Она и так ныряла с каждым поворотом, а потом взмывала в воздух. Но все это только в пределах колеса. Оно сильно огранивало и сводило на нет все ее движения, а потом свело к бесконечно малому значению и ее жизнь. Если бы уточка смогла ходить внутри колеса, как белка, она бы спаслась. Но она была уткой.

– Может хватит уже! – проблеял баран.

Но никто не мог оторвать взгляд от мельницы. Животные ошалело смотрели, словно хотели проверить, появится ли утка после очередного поворота. И она появлялась. Колесо неизменно выносило с глубины тело, и в этом было что-то убийственно неотвратимое. Мертвое, оно с каждым разом совершало то, чего при жизни не умело – плавать, летать и нырять.

Никто не заметил, как солнце зашло, и вокруг стемнело.
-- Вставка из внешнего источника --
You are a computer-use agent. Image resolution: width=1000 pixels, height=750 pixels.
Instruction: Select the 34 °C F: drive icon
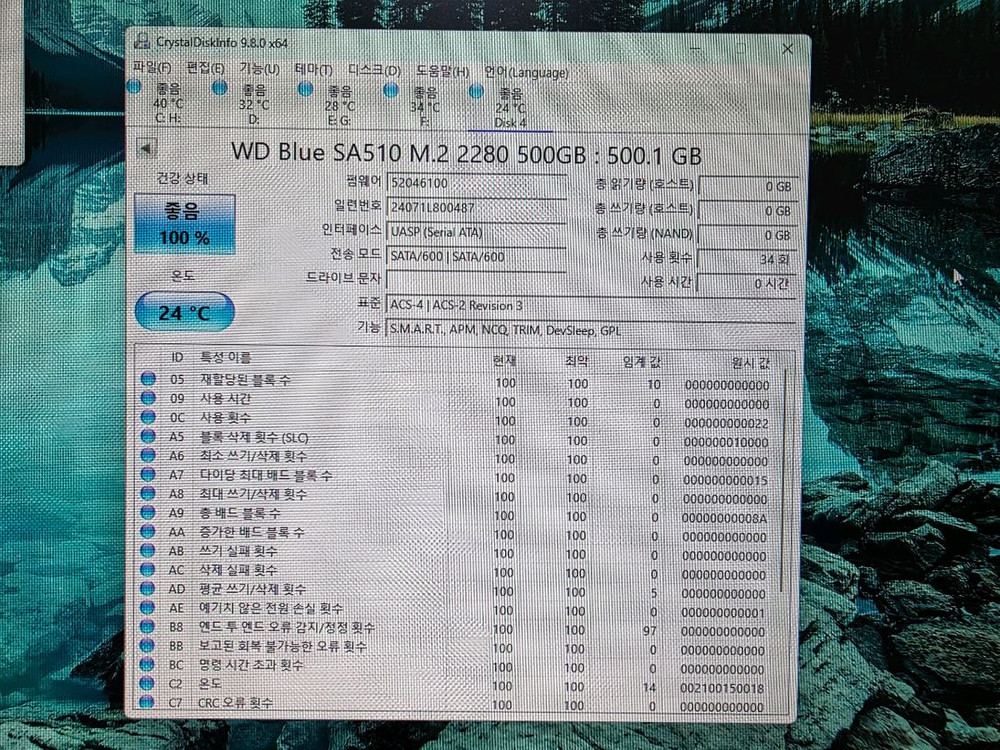(x=389, y=89)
На дворе по-прежнему было светло. Ведь мельница работала, и фонарь горел. Пришел хозяин, встревоженный тем, что животные еще не спят. Принялся загонять их в клетки и сараи, но они разбегались от него в нервном возбуждении. У пруда заметил утку, застрявшую в лопастях. Крякнул озадаченно и полез в мельницу, осыпая ругательствами и утку, и мельницу, и жену, которая захотела иметь свое электричество, а не муниципальное, словно сыпал муку на жернова, обильно и споро делая замес.

Колесо остановилось. Из желоба упали последние капли. Хозяин освободил измученную птицу, предвкушая сытный обед – единственная радость после хлопот. Энергии, которую выработала его нехитрая мельница, хватило на несколько минут. А потом фонарь погас. Весь двор вместе с окрестностями неожиданно погрузился во тьму. И никак уже было не успокоить животных, вернуть их в стойло. Они выли, кричали, гоготали неистово каким-то дикими, не свойственными голосами, переживая на скотном дворе настоящий Конец света. Он длился всю ночь, вплоть до самого восхода солнца.